Dataset entries:

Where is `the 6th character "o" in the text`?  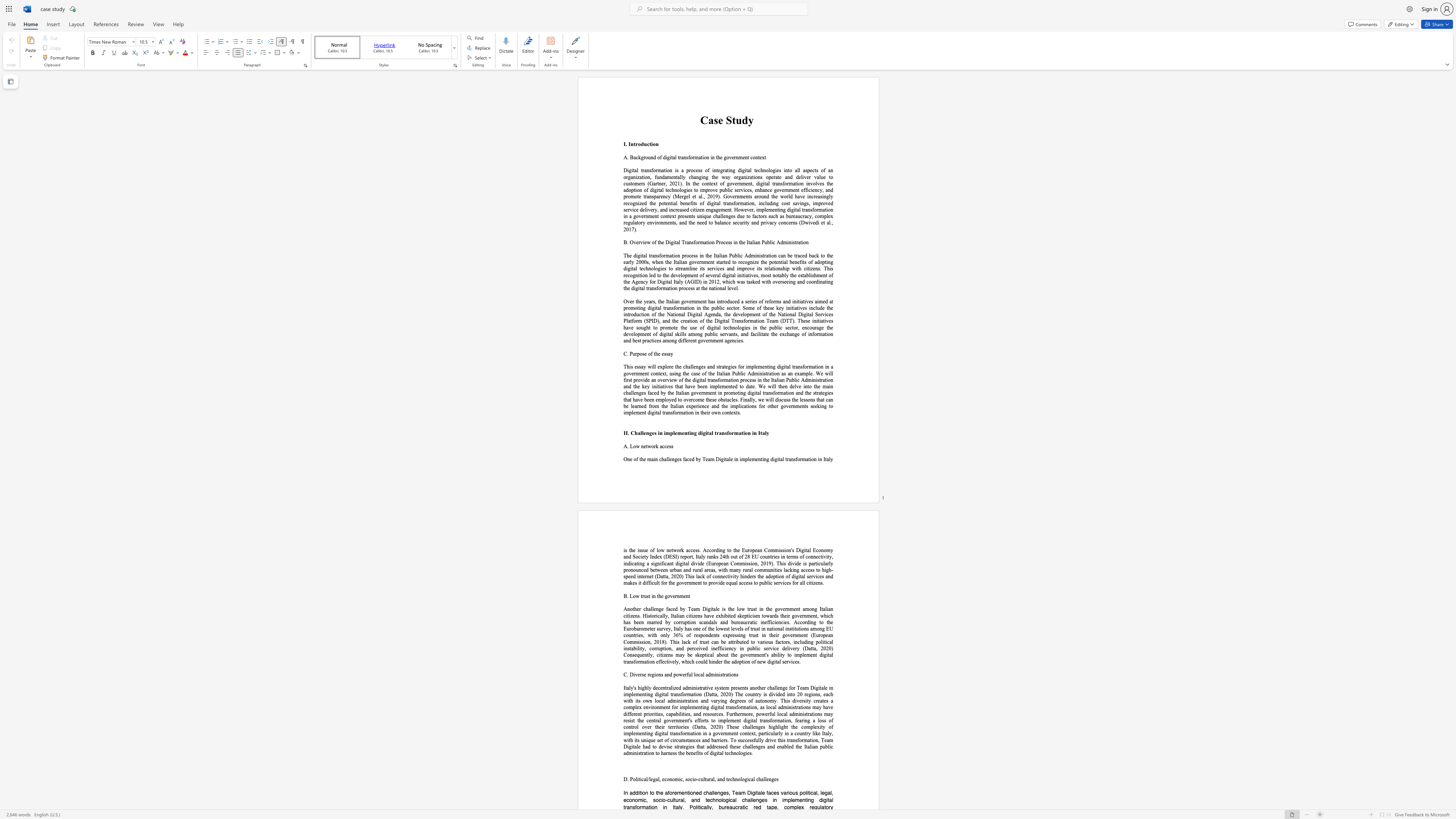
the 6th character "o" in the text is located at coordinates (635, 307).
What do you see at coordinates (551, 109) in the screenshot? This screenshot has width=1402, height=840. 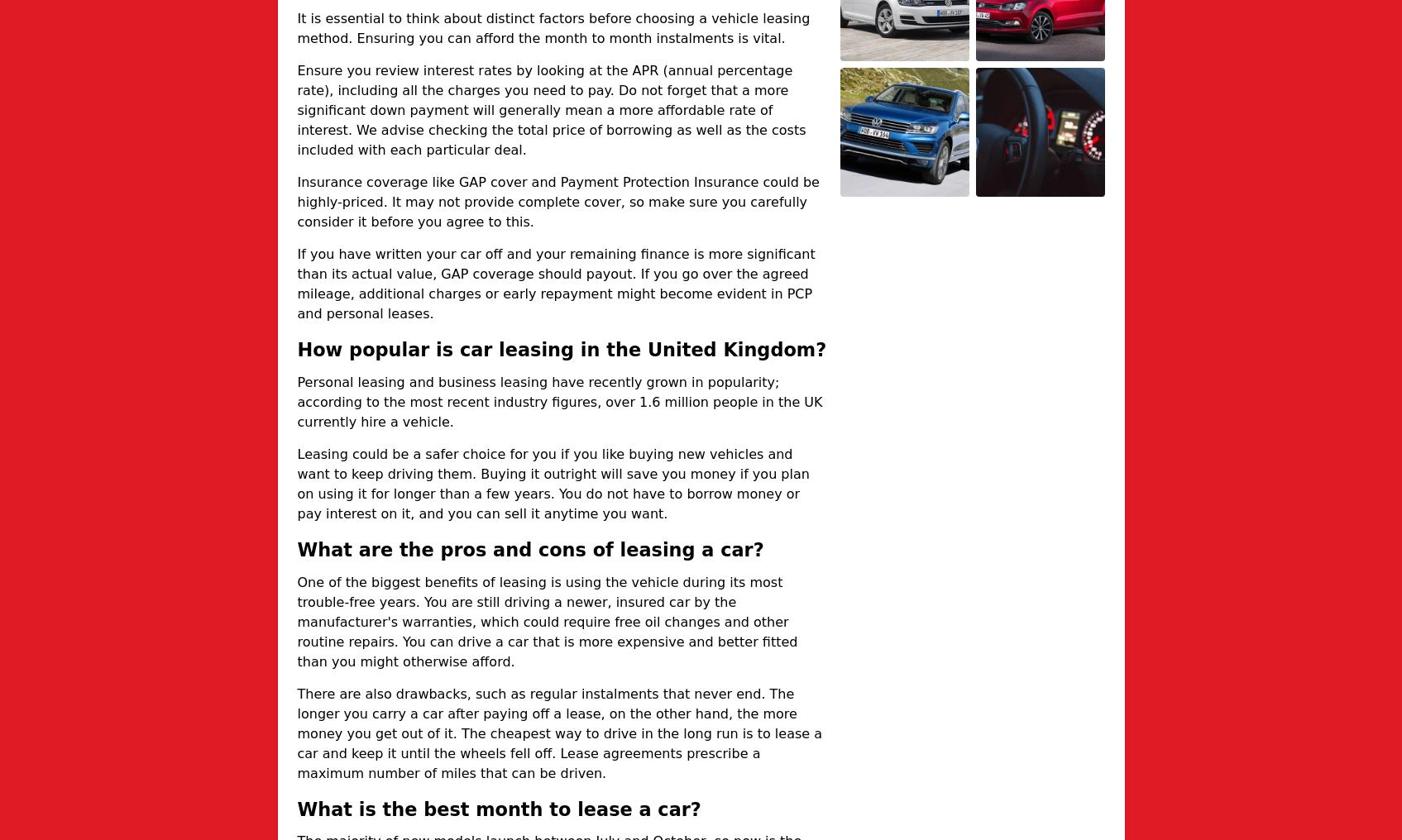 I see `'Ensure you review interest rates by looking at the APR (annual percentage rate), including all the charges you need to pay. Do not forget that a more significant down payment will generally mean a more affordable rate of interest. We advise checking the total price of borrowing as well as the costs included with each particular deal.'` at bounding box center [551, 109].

---

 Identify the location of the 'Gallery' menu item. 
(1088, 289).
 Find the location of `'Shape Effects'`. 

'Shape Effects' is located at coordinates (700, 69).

What the task requires: Rewrite the rows between the line holding "Identify the location" and the line holding "coordinates (700, 69).", inclusive, putting "menu option" in place of "menu item" and leaving everything else unchanged. Return only those lines.

Response to the task:
 Identify the location of the 'Gallery' menu option. 
(1088, 289).
 Find the location of `'Shape Effects'`. 

'Shape Effects' is located at coordinates (700, 69).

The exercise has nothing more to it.